** Work order A **
In the review excerpt, what leads the reviewer to the main criticism of the book?
** Work order B **
Echo everything in the review excerpt from "The extreme narrowness" down to "of our age.".

** Supplied text **
The extreme narrowness of the intended audience leads me to my main criticism of the book. Is it not the duty of a scholar to use his or her gifts for the betterment of society? Should not an author who is writing on violence seek to make his or her message understandable to more than a tiny minority? Would it not make more sense for him or her to write for the broader audience of "the average educated reader," or at least for the average graduate student in religious studies? What is the author who writes for a very select in-crowd saying through that choice? Is he saying that the "others" who are not part of the in-crowd are not worth communicating with? That message, even if it is not intended, may yet be sent, and it connotes an exclusionary attitude that is the exact opposite of the movement of spirit that is needed to constructively address the violence of our age.

Stored items:
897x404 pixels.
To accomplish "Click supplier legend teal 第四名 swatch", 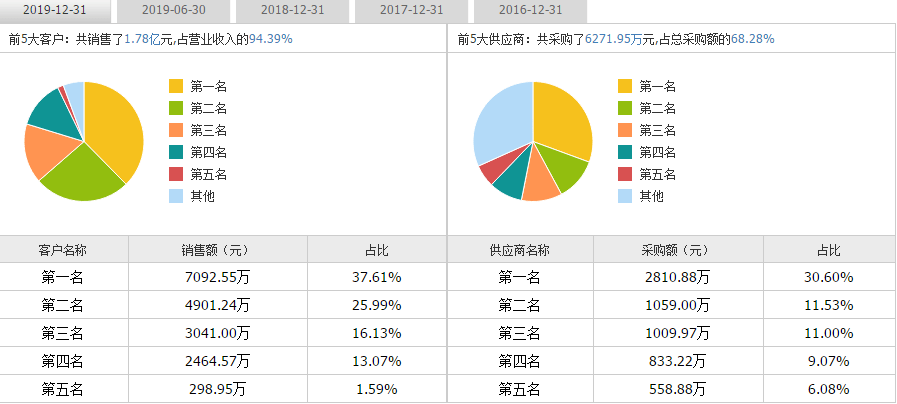I will tap(626, 152).
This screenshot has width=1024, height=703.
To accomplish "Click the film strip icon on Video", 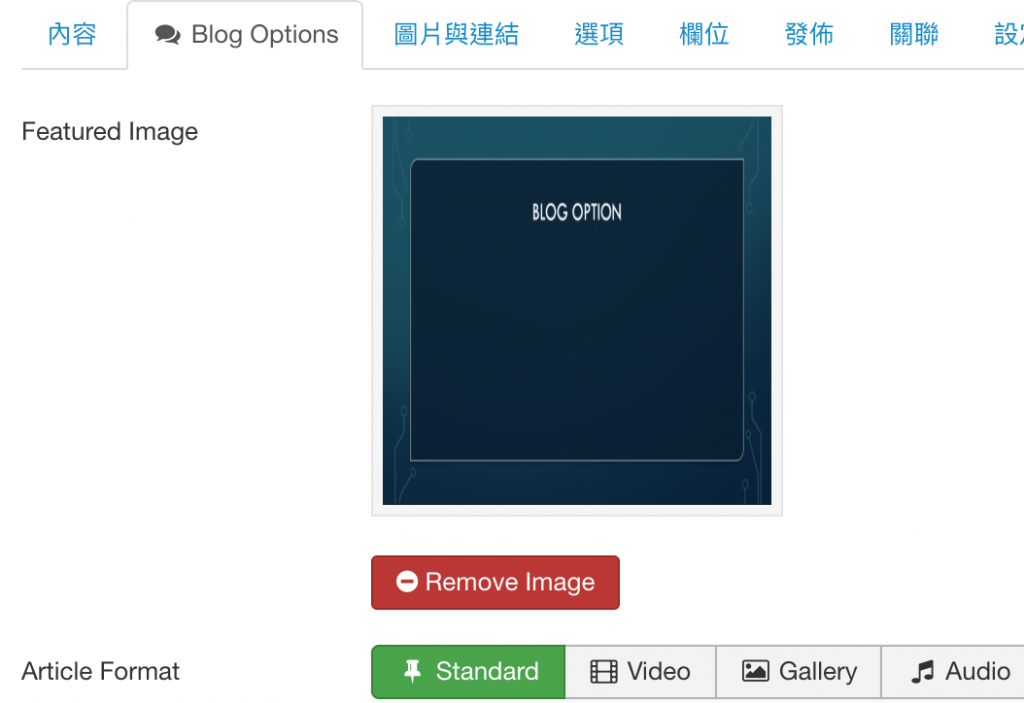I will [603, 671].
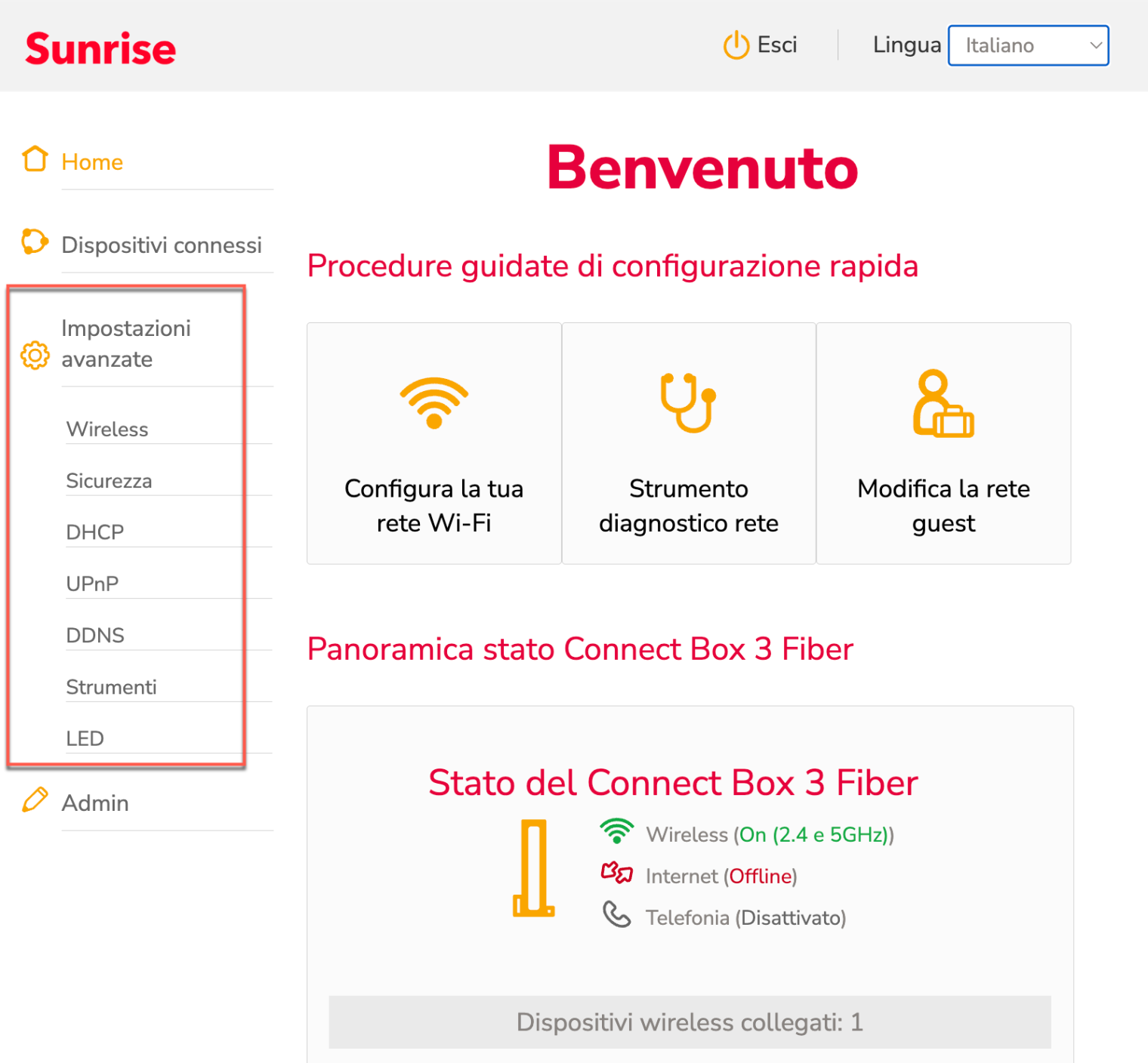The width and height of the screenshot is (1148, 1063).
Task: Collapse the Impostazioni avanzate menu
Action: click(126, 344)
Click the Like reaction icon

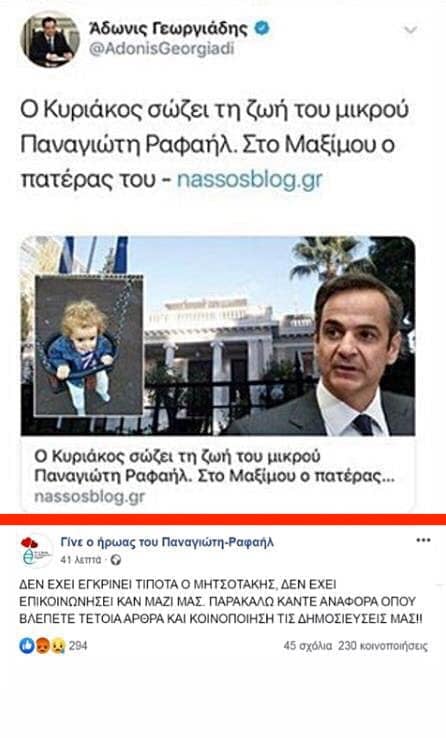(27, 646)
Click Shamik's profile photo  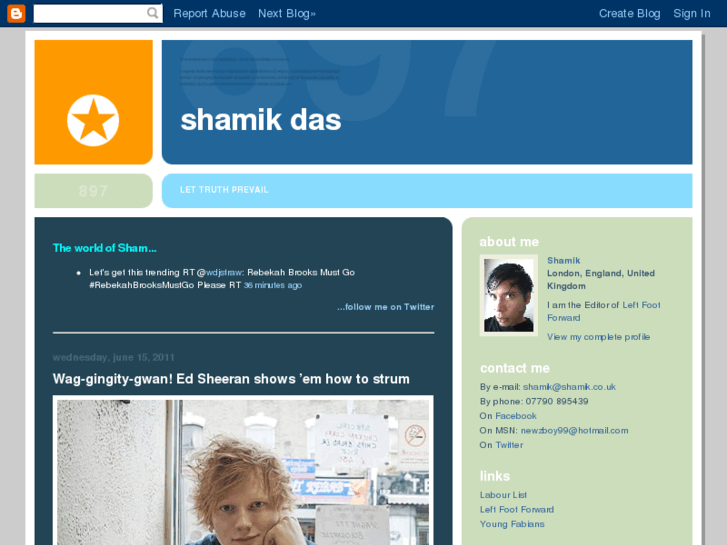click(x=509, y=295)
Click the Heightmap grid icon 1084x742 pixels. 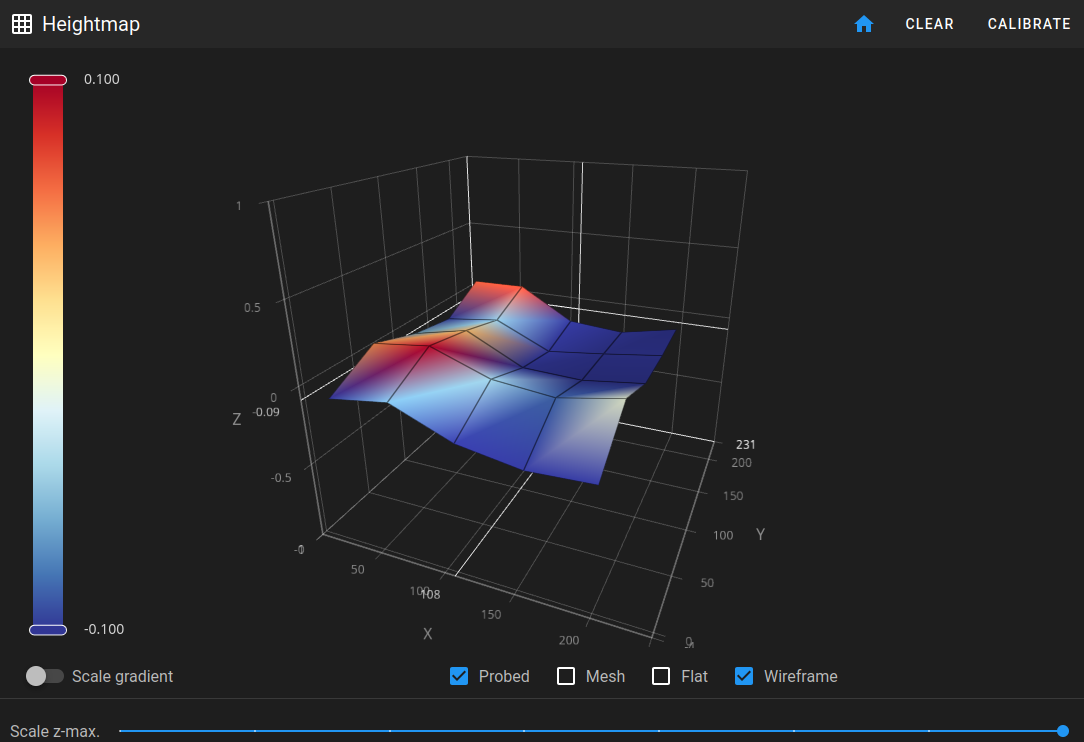click(22, 24)
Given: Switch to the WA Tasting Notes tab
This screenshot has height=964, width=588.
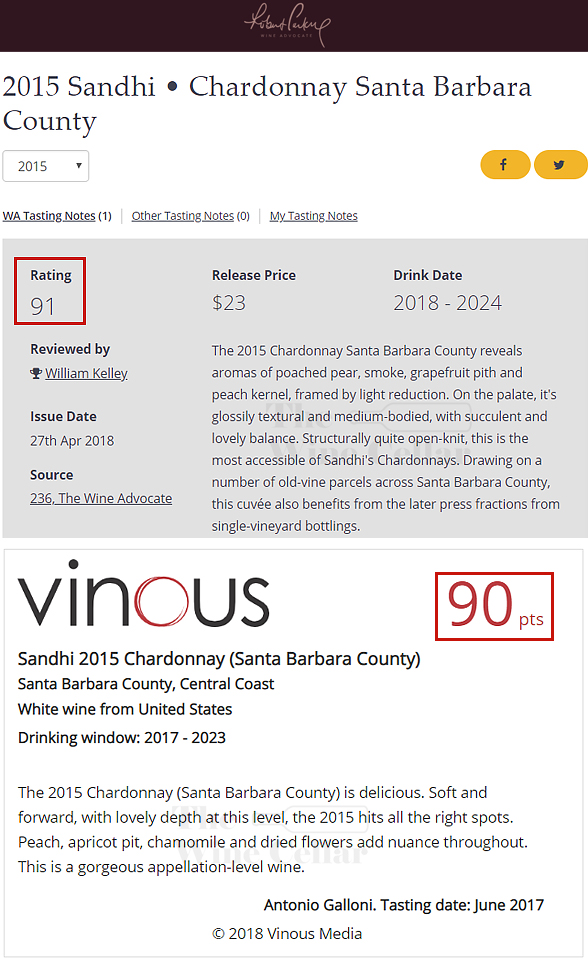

** Response area A **
The extreme narrowness of the book's intended audience.

** Response area B **
The extreme narrowness of the intended audience leads me to my main criticism of the book. Is it not the duty of a scholar to use his or her gifts for the betterment of society? Should not an author who is writing on violence seek to make his or her message understandable to more than a tiny minority? Would it not make more sense for him or her to write for the broader audience of "the average educated reader," or at least for the average graduate student in religious studies? What is the author who writes for a very select in-crowd saying through that choice? Is he saying that the "others" who are not part of the in-crowd are not worth communicating with? That message, even if it is not intended, may yet be sent, and it connotes an exclusionary attitude that is the exact opposite of the movement of spirit that is needed to constructively address the violence of our age.